(Dataset entries)

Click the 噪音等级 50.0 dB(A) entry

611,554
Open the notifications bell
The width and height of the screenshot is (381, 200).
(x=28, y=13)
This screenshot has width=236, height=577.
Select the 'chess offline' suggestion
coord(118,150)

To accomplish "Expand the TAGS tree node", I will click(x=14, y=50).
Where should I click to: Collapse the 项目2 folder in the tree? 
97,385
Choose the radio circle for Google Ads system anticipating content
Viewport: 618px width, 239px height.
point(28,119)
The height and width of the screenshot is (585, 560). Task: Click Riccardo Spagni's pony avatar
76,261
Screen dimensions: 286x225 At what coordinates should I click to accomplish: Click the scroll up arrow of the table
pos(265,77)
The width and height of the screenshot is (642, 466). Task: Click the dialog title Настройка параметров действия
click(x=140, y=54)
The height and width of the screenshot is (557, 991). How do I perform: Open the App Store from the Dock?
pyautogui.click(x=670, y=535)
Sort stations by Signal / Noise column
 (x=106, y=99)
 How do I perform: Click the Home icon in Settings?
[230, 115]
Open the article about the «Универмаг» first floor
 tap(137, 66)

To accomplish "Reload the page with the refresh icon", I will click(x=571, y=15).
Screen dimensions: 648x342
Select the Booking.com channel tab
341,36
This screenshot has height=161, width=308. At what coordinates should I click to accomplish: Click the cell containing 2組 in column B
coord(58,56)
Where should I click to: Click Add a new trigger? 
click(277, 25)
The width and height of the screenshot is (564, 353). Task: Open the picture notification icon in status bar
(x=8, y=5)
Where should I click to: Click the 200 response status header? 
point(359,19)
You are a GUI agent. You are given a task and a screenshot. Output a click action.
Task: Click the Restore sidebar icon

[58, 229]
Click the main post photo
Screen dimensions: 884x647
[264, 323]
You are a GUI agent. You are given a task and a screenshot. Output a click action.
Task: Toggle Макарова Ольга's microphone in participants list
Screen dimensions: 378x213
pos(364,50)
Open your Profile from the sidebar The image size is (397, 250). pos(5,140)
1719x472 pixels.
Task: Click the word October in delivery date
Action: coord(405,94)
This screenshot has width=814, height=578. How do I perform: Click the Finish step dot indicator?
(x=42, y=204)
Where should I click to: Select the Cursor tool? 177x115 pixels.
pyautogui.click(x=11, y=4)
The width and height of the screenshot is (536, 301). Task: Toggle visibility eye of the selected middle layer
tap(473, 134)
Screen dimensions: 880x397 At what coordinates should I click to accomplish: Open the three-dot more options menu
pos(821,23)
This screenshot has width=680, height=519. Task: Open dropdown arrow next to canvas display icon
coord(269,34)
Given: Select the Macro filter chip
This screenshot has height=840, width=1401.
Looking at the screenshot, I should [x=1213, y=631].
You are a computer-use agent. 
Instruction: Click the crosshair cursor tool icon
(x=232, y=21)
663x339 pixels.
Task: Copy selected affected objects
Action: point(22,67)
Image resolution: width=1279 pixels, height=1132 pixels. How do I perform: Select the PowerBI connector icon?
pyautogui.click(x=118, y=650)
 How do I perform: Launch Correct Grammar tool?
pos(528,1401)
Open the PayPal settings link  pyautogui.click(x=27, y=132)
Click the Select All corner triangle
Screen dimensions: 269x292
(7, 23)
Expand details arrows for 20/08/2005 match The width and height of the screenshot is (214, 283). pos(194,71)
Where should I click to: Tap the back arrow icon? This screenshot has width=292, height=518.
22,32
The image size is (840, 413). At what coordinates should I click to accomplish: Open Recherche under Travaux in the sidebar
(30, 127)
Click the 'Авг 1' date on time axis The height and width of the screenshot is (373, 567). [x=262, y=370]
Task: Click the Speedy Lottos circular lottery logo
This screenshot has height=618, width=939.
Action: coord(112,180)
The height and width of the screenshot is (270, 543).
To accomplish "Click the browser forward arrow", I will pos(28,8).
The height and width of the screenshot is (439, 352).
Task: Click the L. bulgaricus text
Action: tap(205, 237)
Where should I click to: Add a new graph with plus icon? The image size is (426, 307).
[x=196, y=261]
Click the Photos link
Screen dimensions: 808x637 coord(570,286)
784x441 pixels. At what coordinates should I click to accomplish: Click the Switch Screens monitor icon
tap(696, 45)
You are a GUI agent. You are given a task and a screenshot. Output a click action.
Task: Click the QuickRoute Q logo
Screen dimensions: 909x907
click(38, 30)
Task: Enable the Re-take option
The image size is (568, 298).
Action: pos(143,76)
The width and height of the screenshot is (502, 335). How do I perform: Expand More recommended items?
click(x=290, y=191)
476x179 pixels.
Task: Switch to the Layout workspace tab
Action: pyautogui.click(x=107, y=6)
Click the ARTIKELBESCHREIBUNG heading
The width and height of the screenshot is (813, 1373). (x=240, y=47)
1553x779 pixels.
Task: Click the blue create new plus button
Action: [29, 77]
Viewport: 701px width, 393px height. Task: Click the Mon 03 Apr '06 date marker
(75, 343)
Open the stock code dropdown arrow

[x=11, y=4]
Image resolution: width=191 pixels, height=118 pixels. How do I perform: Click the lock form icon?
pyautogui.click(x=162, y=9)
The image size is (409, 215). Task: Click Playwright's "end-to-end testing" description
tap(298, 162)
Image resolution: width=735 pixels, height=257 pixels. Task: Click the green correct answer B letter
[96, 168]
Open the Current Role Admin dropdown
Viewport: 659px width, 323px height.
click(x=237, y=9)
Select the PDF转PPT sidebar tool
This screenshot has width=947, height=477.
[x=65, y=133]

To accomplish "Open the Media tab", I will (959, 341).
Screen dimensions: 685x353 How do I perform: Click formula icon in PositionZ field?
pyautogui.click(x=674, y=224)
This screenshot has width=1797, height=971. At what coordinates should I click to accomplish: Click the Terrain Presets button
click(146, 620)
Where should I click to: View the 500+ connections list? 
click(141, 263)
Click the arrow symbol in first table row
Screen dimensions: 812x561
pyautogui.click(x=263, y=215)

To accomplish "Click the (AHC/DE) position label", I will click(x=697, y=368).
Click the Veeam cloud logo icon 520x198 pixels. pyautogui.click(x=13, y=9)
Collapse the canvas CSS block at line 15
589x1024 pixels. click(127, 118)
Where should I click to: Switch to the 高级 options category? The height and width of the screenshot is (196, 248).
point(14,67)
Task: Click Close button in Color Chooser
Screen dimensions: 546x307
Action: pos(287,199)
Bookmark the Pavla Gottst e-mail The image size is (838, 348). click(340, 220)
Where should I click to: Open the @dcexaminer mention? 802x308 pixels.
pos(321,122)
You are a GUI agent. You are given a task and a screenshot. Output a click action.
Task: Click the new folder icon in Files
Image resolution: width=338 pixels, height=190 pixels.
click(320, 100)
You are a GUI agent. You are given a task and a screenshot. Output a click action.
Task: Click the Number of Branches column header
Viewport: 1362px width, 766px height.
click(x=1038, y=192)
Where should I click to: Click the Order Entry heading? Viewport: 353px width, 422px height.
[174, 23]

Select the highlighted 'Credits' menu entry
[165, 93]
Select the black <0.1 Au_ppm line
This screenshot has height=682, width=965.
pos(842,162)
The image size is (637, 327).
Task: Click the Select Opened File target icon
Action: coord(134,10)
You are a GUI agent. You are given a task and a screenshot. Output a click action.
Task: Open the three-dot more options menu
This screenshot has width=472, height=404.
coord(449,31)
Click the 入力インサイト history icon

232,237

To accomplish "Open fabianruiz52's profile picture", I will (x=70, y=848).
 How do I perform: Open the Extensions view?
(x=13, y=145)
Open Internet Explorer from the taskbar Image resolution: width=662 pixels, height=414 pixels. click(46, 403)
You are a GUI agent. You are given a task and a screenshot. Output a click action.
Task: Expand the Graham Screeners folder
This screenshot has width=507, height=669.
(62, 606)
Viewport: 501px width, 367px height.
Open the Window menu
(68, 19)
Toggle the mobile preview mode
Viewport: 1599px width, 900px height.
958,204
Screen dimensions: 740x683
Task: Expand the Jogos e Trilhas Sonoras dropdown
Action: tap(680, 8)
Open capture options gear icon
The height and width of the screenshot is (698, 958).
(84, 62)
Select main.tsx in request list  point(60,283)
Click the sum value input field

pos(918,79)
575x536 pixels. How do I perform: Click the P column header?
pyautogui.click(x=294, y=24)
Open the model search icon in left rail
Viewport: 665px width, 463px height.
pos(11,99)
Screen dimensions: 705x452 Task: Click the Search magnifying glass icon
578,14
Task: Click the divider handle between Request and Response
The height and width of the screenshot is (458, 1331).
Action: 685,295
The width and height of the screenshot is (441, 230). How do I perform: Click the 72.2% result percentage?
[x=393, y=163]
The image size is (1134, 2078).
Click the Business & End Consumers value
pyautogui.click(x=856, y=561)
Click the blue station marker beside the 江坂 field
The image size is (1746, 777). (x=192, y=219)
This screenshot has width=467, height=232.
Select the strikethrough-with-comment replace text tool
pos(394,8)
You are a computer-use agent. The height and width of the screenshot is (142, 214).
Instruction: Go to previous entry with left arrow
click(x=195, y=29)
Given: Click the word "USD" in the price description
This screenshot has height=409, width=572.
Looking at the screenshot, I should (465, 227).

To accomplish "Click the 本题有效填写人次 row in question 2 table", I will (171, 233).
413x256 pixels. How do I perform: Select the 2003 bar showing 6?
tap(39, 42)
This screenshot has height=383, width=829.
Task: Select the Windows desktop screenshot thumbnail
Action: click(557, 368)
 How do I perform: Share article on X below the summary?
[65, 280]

AIM OF THE TASK: What are the lines, exactly as written above, from the line with "Task: Click the Restore sidebar icon" to the line with "Click the 'Авг", both included? Output only those.

SOLUTION FOR THIS EXERCISE:
Task: Click the Restore sidebar icon

[58, 229]
Click the main post photo
Screen dimensions: 884x647
[264, 323]
You are a GUI agent. You are given a task and a screenshot. Output a click action.
Task: Toggle Макарова Ольга's microphone in participants list
Screen dimensions: 378x213
pos(364,50)
Open your Profile from the sidebar The image size is (397, 250). pos(5,140)
1719x472 pixels.
Task: Click the word October in delivery date
Action: coord(405,94)
This screenshot has width=814, height=578. How do I perform: Click the Finish step dot indicator?
(x=42, y=204)
Where should I click to: Select the Cursor tool? 177x115 pixels.
pyautogui.click(x=11, y=4)
The width and height of the screenshot is (536, 301). Task: Toggle visibility eye of the selected middle layer
tap(473, 134)
Screen dimensions: 880x397 At what coordinates should I click to accomplish: Open the three-dot more options menu
pos(821,23)
This screenshot has width=680, height=519. Task: Open dropdown arrow next to canvas display icon
coord(269,34)
Given: Select the Macro filter chip
This screenshot has height=840, width=1401.
Looking at the screenshot, I should [x=1213, y=631].
You are a computer-use agent. 
Instruction: Click the crosshair cursor tool icon
(x=232, y=21)
663x339 pixels.
Task: Copy selected affected objects
Action: point(22,67)
Image resolution: width=1279 pixels, height=1132 pixels. How do I perform: Select the PowerBI connector icon?
pyautogui.click(x=118, y=650)
 How do I perform: Launch Correct Grammar tool?
pos(528,1401)
Open the PayPal settings link  pyautogui.click(x=27, y=132)
Click the Select All corner triangle
Screen dimensions: 269x292
(7, 23)
Expand details arrows for 20/08/2005 match The width and height of the screenshot is (214, 283). pos(194,71)
Where should I click to: Tap the back arrow icon? This screenshot has width=292, height=518.
22,32
The image size is (840, 413). At what coordinates should I click to accomplish: Open Recherche under Travaux in the sidebar
(30, 127)
Click the 'Авг 1' date on time axis The height and width of the screenshot is (373, 567). [x=262, y=370]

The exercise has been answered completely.